The Sixth MAD Symposium, subtitled “Mind the Gap,” ran August 26th and 27th in Copenhagen, and I had the great pleasure of attending the event and indulging in those two days of talking, thinking, and hospitality. The entity behind the event is MAD, an organization founded by the chef Rene Redzepi that has as its stated goal “transforming our food system by giving chefs and restaurateurs the skills, community, time, and space to create real and sustainable change in their restaurants, in their communities, and across the world.”
The event has admirably evolved from its early days in 2011, when the reputation I observed and heard was that of a gathering—perhaps cool, perhaps self-indulgent, undoubtedly fun—of the world’s new generation of cutting-edge celebrity chefs, the ones who for the most part had a famous home base restaurant, a strong media presence, and rapidly increasingly influences over the direction of the culinary field. These were personages like David Chang, Massimo Bottura, Alex Stupak, Alex Attala, and Daniel Patterson—a kind of exclusive group of esoteric, international indie-rock chefs.
-*-*-
*Task item A*:
According to the MAD Symposium text, who founded MAD?
*Task item B*:
Carry the account of the Sixth MAD Symposium forward from its last sentence.
-*-*-
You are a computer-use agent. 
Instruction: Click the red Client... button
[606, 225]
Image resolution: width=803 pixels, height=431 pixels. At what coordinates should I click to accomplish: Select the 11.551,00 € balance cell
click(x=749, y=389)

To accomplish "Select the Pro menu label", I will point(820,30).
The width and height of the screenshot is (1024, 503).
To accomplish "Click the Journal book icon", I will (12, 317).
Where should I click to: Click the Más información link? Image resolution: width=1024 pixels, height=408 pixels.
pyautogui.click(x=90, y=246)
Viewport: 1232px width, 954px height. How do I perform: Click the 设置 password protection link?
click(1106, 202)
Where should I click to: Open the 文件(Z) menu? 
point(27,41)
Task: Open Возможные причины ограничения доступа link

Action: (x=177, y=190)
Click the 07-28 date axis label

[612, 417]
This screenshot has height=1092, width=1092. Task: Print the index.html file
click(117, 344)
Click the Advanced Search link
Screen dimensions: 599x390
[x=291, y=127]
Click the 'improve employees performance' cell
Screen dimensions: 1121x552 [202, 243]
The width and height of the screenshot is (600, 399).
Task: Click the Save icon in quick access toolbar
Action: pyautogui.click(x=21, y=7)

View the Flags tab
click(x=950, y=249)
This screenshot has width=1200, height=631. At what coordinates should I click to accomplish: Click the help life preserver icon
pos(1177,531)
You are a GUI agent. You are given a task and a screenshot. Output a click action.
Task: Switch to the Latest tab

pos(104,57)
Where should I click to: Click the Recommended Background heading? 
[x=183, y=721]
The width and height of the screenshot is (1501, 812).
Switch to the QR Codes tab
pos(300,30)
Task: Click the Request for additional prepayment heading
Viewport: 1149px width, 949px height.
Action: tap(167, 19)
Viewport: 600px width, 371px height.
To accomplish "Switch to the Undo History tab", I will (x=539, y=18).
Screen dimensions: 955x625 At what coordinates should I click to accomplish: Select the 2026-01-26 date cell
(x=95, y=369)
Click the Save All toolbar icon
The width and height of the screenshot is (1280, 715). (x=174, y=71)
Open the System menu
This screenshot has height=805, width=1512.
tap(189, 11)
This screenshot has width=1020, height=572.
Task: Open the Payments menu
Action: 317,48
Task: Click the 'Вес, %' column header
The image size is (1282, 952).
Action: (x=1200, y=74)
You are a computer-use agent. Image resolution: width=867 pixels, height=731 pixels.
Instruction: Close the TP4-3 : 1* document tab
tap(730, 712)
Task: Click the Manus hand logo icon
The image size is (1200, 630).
-*-*-
*Exercise answer A*:
The chef Rene Redzepi.

*Exercise answer B*:
At the sixth annual gathering last month, however, the celebrity chef aspect of MAD was not especially prominent—whether due to an intentional shift by the organizers, due to growth in audience size over the intervening years, or due to a natural evolution in where those chefs are putting their attention. Whatever the reason, it’s a good development for the Symposium. A more diverse audience seems to be attending, finding a platform, having critical conversations, and leaving with ideas and inspirations. That growing diversity was expressed in many ways at MAD (relative to the culinary sector generally and culinary conferences specifically)—a significant number of women, a wide range of skin colors, non-famous chefs from far-away places, professionals from non-restaurant food businesses, and people from every stage of the career ladder. Yes, tattooed white guys with beards were heavily (over)represented, but we were in Scandinavia, after all.
MAD’s attention to “minding the gap”—the gap between those who cook and toil around the world and those who are given a public platform and a voice in media—was, most importantly, given quite significant prominence on the main stage. The #MeToo movement that has rocked the movie, media, and culinary worlds over the past year was a core theme throughout the Symposium.
After warming up the crowd physically (with coffee, breakfast, and the Big Red Tent) and emotionally (with Jay Fai demonstrating her crab omelet technique and other speakers), the second half of the first day featured a wrenching talk by Trish Nelson, the former employee of the Spotted Pig restaurant who publicly accused owner Ken Friedman of serious sexual harassment, and then a panel discussion led by journalist Kim Severson, who authored the article featuring Trish’s allegations, alongside Wade Davis, a former NFL player and now corporate inclusion consultant, and Lisa Donovan, a James Beard Award-winning pastry chef from Nashville who has detailed her own experiences of sexual violence in the restaurant industry. This one-two punch of #MeToo real talk was by far the most intense two hours of content I’ve listened to at a food conference, and it was very effectively executed.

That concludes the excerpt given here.